» **Directions**:
a. Summarize the comment thread below in two sentences.
b. Reproduce the part of the comment thread below word for word, starting at "Am I correct" and ending at "Good grief.".

» **Extracted text**:
----
Am I correct in saying the Monument and National Cathederal are the only two large masonary structures in the DC area? I thought the Old Post Office was a steel frame. Not sure about the Washington (Mason) momument in Alexandria. The building museum seems as solid as a brick.

by charlie on Sep 27, 2011 9:28 am • linkreport

Graham's reasoning is truly astonishing. When someone he knows wants to influence public policy attempts to give $2600 to an elected official, it's . . . what exactly? And he has the gall to say,

"It never entered my mind that I would do or had done anything on behalf of the person who provided the funds," Graham writes."

Good grief.

So, the burning question is . . . if it wasn't a bribe, what was it? And why not take it, if it wasn't a bribe?

by dcd on Sep 27, 2011 10:20 am • linkreport

@charlie, the Monument and Cathedral are by far the largest masonry structures in DC. OPO and the Shrine of the Immaculate Conception are both steel frame. The GW Masonic Memorial is made of masonry (granite specifically), which makes sense when you think of it. The roof is steel reinforced concrete, though.

I'm fairly certain that the Building Museum is brick, with no structural steel, but can't verify that offhand. The Smithsonian Castle is another fairly large stone (Senaca Creek sandstone) building.
----
» **Dataset records**:
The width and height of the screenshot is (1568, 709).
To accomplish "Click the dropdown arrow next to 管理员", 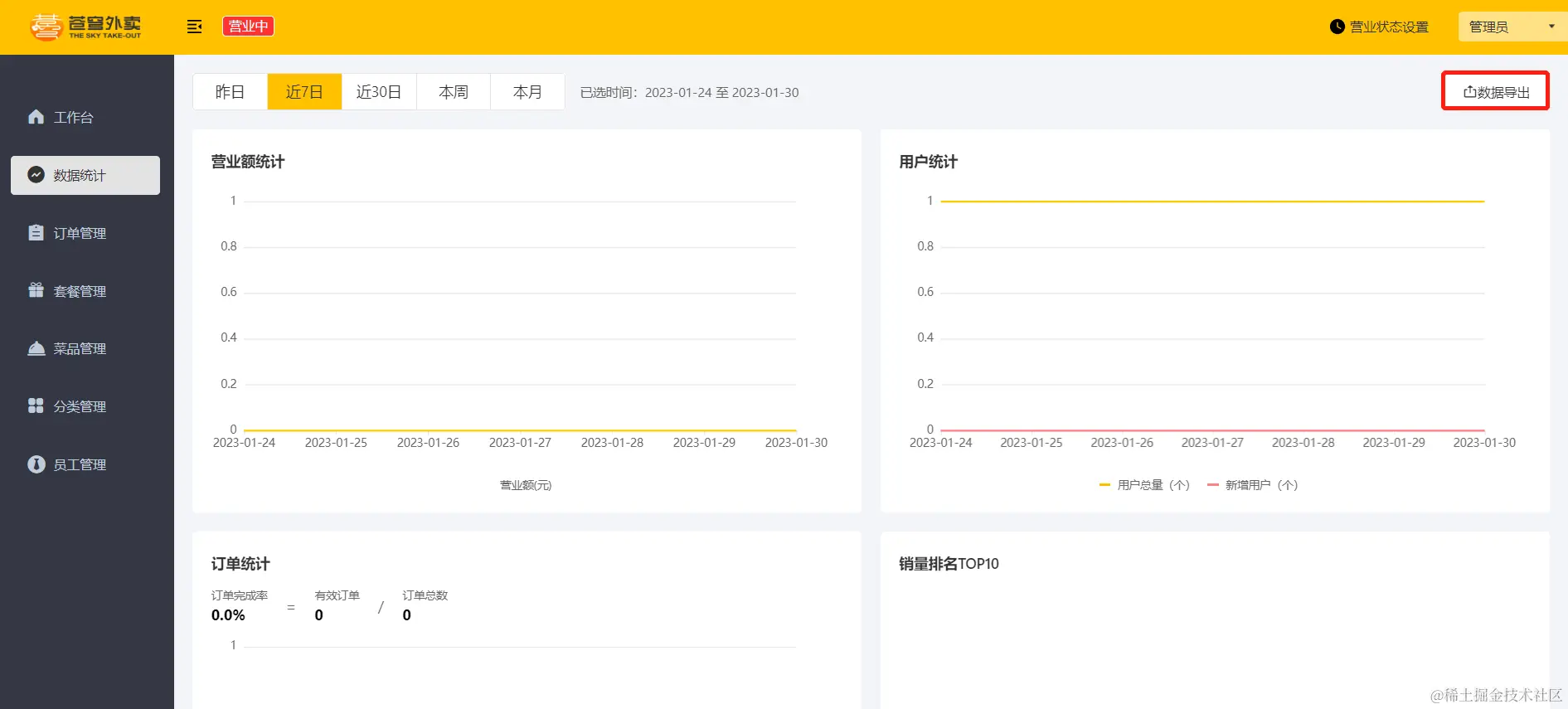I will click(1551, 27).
----
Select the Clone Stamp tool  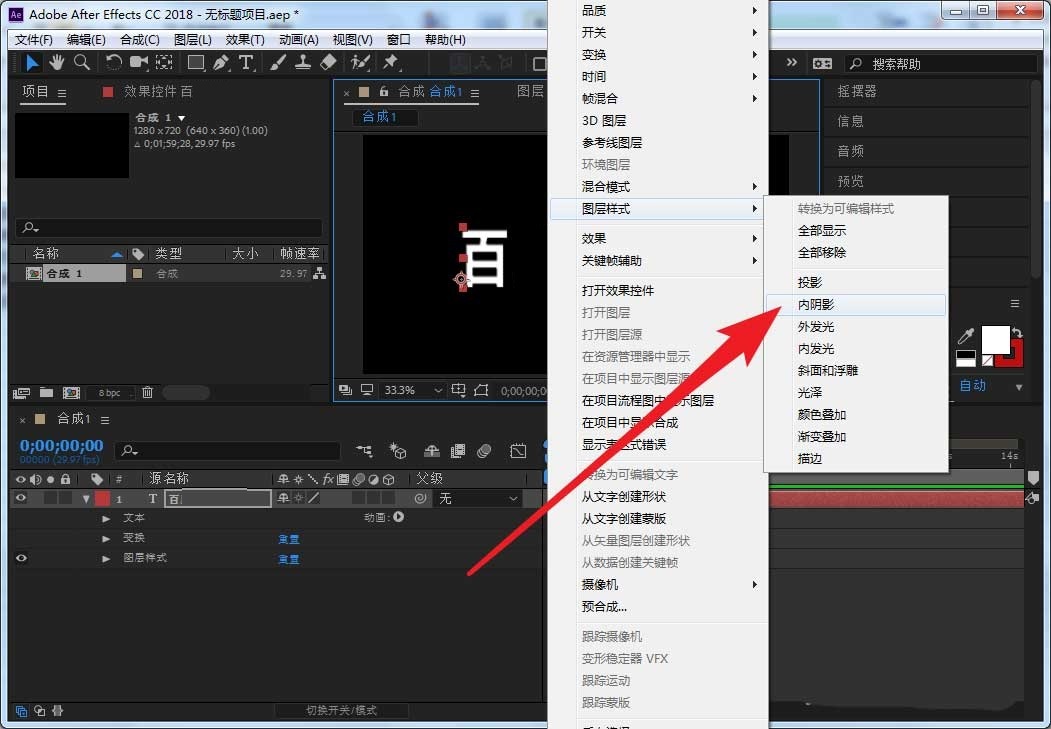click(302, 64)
----
» **Expected outputs**:
a. One commenter asks whether the Monument and the National Cathedral are the only two large masonry structures in the DC area, and another replies that they are by far the largest, adding that the Old Post Office and the Shrine of the Immaculate Conception are steel frame while the GW Masonic Memorial is granite masonry. A separate comment calls Graham's reasoning astonishing and asks what the offered money was if it wasn't a bribe.

b.
Am I correct in saying the Monument and National Cathederal are the only two large masonary structures in the DC area? I thought the Old Post Office was a steel frame. Not sure about the Washington (Mason) momument in Alexandria. The building museum seems as solid as a brick.

by charlie on Sep 27, 2011 9:28 am • linkreport

Graham's reasoning is truly astonishing. When someone he knows wants to influence public policy attempts to give $2600 to an elected official, it's . . . what exactly? And he has the gall to say,

"It never entered my mind that I would do or had done anything on behalf of the person who provided the funds," Graham writes."

Good grief.